What to work on => Output, verbatim and without pictures, the lines from the first line of the listing through the line containing "Screen dimensions: 1024x673".

Records provided =>
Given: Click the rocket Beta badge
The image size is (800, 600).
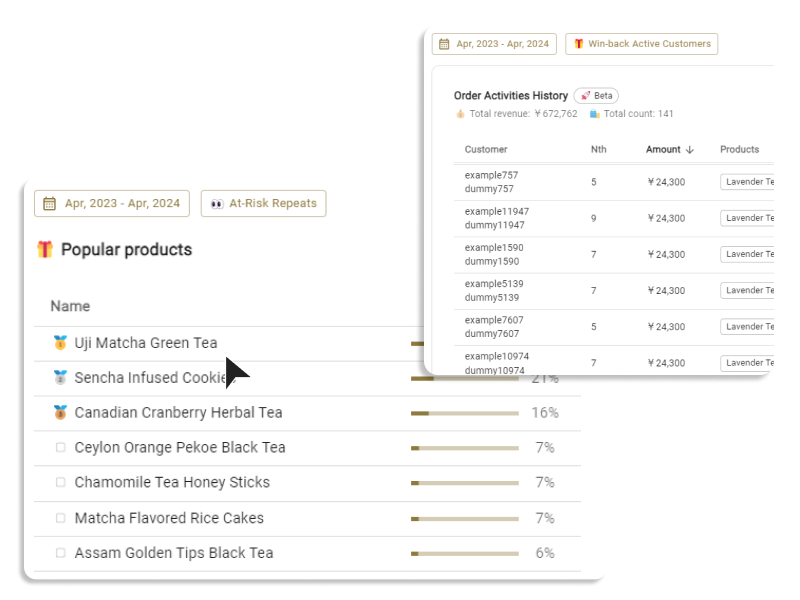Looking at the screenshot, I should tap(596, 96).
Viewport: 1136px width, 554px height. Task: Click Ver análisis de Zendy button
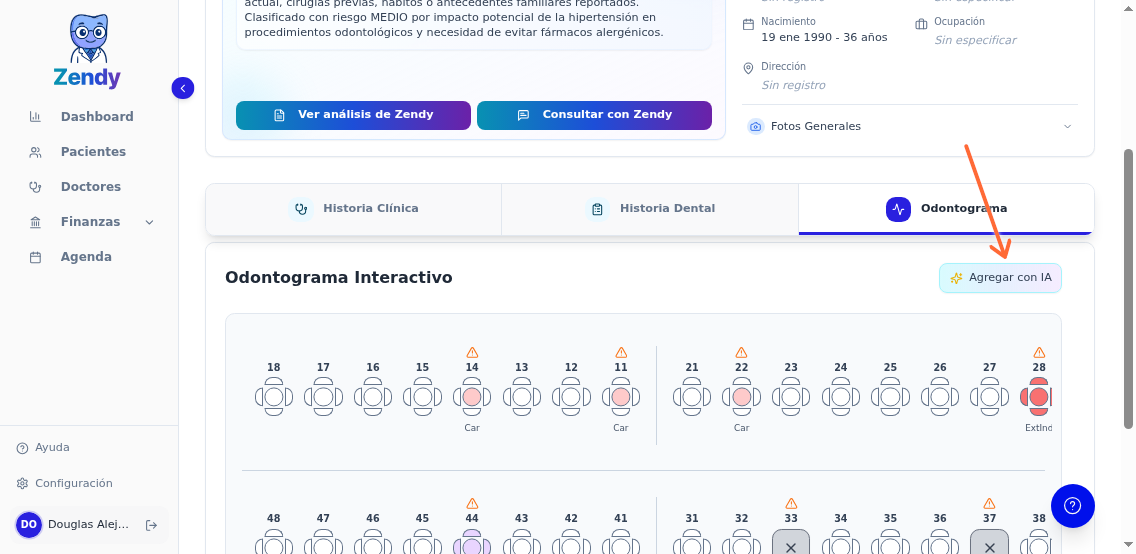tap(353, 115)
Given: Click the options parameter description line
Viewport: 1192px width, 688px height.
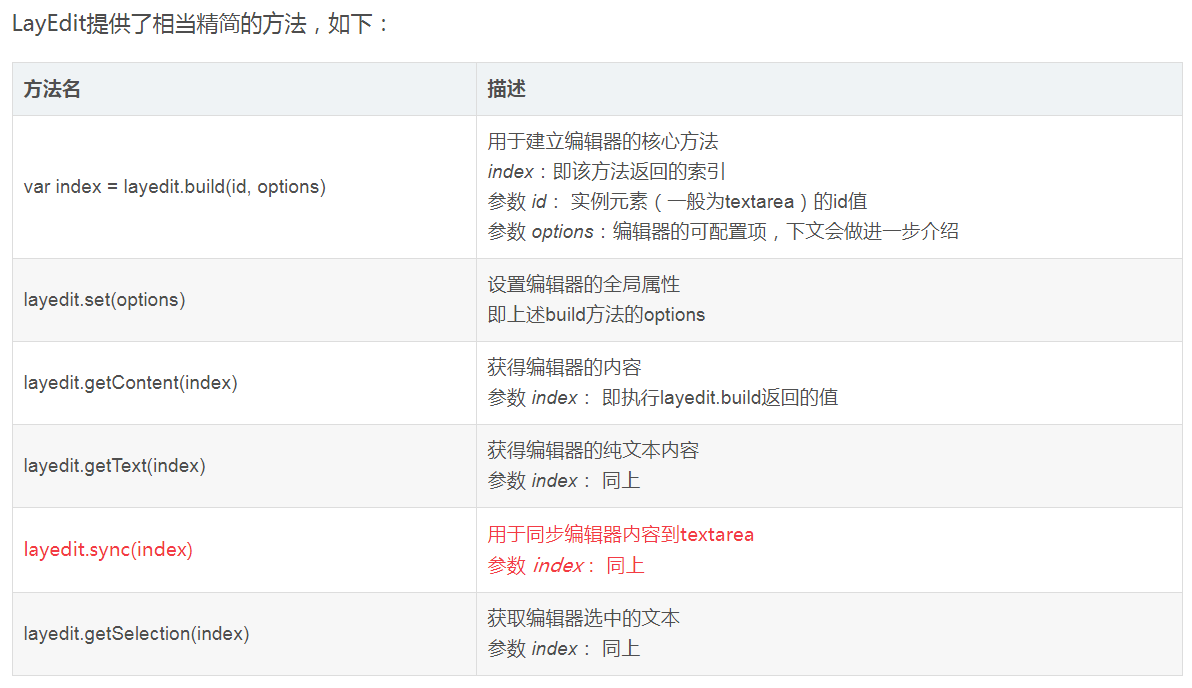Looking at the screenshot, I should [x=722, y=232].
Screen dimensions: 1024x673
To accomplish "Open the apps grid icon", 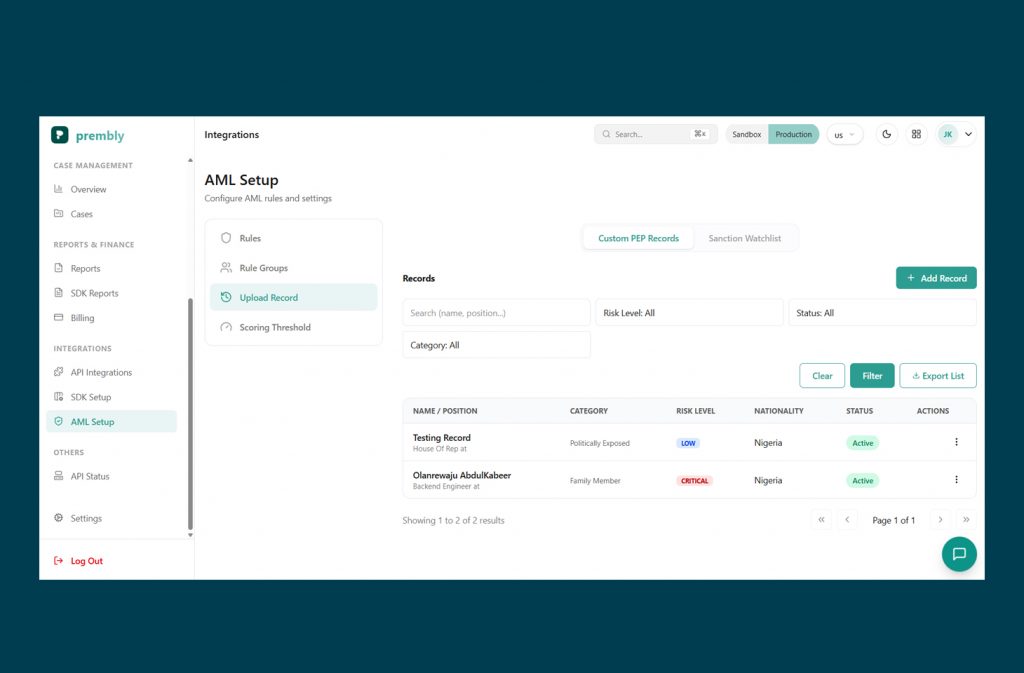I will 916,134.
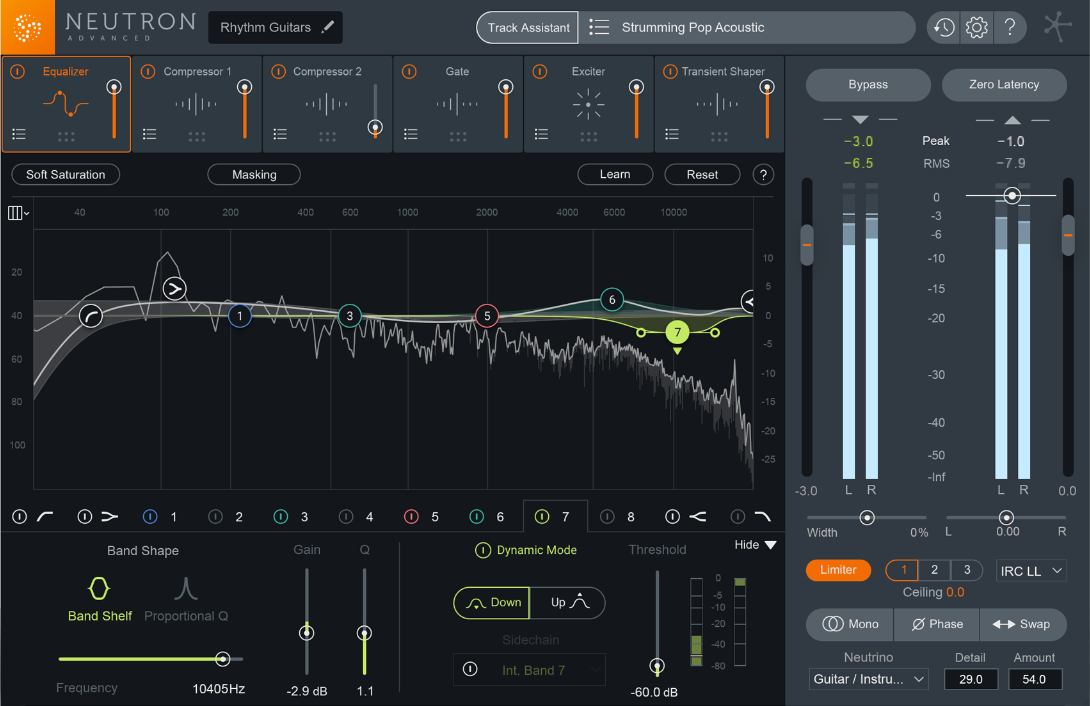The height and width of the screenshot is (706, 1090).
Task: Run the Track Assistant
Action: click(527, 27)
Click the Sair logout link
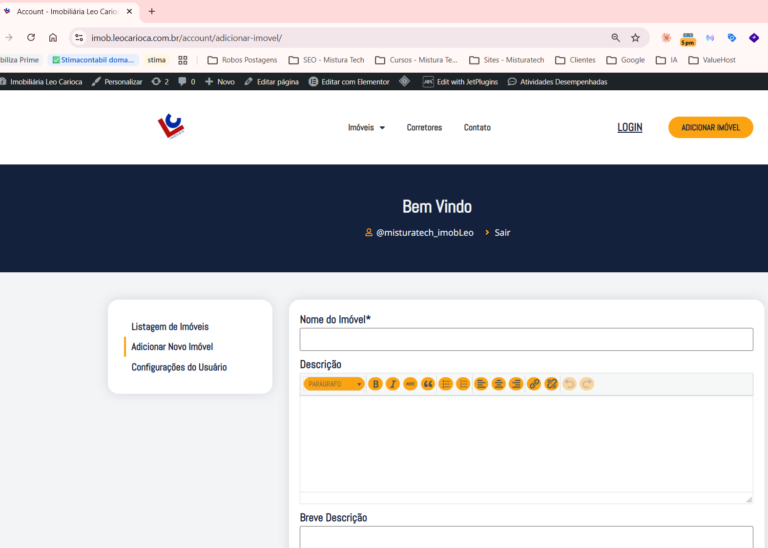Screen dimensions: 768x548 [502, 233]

Result =>
Given: Click the rocket Beta badge
The image size is (800, 600).
Looking at the screenshot, I should tap(596, 96).
Viewport: 1136px width, 554px height. Task: Click Ver análisis de Zendy button
tap(353, 115)
Given: Click the options parameter description line
Viewport: 1192px width, 688px height.
Looking at the screenshot, I should [x=722, y=232].
Screen dimensions: 1024x673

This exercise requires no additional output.